:: Your objective ::
Go over the entries and report the lines where the word "screenshot" occurs.

:: Records shown ::

= Beginning of Section =

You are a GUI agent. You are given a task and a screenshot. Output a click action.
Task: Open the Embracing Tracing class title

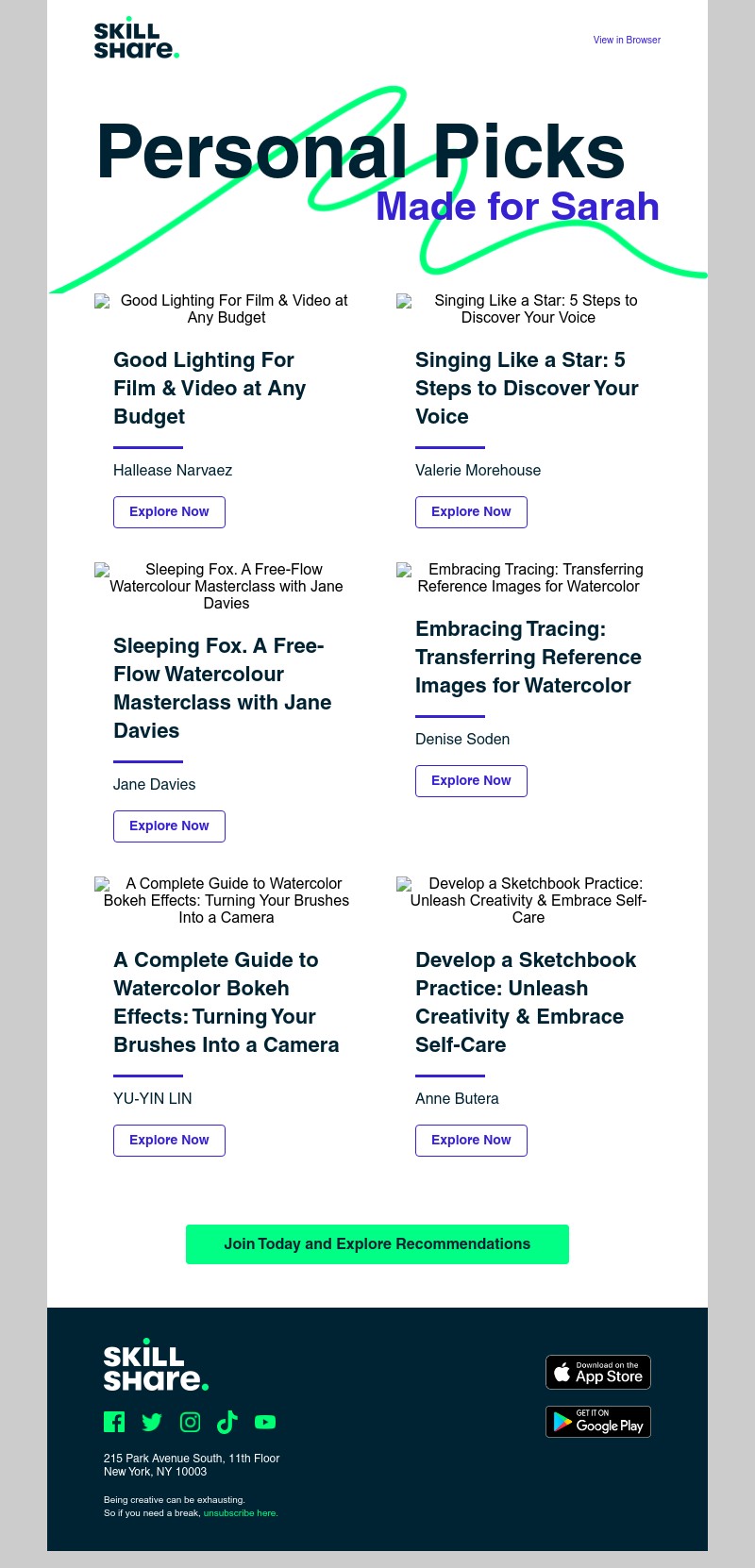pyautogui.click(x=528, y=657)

= End of Section =
= Beginning of Section =

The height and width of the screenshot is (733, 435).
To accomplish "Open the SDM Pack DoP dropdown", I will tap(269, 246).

= End of Section =

:: Response box ::
You are a GUI agent. You are given a task and a screenshot. Output a click action.
The height and width of the screenshot is (733, 435).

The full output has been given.